→ What is required: Within the entries below, find the lines that hold "computer" and report only how many there are.

→ Collected data:
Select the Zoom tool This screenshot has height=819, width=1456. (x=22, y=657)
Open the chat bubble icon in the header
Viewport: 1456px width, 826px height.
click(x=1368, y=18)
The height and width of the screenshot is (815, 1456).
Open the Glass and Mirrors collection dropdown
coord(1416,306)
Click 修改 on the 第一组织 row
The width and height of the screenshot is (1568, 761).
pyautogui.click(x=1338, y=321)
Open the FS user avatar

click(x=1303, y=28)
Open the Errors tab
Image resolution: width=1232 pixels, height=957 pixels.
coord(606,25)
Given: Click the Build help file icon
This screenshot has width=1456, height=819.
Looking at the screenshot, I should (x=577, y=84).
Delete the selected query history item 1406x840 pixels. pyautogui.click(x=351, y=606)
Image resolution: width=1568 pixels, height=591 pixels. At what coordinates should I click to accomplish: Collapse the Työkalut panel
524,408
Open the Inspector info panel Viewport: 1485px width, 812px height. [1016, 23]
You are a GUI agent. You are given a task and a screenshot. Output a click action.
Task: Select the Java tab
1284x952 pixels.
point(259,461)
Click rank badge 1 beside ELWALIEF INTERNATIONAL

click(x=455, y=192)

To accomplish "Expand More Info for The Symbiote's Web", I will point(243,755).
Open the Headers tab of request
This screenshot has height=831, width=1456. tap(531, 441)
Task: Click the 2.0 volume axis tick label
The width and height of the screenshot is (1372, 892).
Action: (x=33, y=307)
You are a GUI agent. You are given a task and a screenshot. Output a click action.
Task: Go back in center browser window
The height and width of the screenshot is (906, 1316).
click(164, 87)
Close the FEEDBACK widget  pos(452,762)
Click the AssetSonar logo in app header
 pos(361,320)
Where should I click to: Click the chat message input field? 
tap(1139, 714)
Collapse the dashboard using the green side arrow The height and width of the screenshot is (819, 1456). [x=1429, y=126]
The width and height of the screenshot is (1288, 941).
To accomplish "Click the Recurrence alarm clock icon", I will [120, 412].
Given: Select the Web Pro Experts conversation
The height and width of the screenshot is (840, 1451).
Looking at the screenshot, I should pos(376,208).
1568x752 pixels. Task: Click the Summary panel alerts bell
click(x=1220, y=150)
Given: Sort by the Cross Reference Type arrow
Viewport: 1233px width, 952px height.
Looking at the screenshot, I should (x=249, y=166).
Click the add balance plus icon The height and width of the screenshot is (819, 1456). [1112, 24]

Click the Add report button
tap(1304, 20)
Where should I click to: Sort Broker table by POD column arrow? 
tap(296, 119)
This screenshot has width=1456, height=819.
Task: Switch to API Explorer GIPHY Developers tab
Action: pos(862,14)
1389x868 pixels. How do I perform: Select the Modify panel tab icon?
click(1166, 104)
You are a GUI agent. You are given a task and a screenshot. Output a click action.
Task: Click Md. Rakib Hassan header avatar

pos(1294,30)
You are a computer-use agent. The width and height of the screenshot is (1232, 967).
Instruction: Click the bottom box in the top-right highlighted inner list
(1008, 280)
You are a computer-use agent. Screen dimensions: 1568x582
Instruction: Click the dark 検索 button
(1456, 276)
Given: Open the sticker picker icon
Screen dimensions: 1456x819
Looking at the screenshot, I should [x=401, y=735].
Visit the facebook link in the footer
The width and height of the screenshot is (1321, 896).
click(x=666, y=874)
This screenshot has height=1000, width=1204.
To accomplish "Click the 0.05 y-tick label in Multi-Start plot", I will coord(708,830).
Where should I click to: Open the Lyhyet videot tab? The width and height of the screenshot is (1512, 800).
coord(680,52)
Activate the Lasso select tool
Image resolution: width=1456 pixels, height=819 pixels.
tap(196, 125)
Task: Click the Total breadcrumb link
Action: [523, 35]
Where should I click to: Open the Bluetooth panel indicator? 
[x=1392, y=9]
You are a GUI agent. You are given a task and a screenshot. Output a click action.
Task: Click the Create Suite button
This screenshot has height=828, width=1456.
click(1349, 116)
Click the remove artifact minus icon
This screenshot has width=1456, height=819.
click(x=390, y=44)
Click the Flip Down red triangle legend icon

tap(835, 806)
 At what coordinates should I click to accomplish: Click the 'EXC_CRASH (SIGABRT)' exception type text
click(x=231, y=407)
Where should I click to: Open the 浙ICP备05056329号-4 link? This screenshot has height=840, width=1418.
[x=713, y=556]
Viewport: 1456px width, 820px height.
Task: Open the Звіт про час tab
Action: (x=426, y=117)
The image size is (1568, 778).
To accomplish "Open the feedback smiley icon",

→ Answer space: 2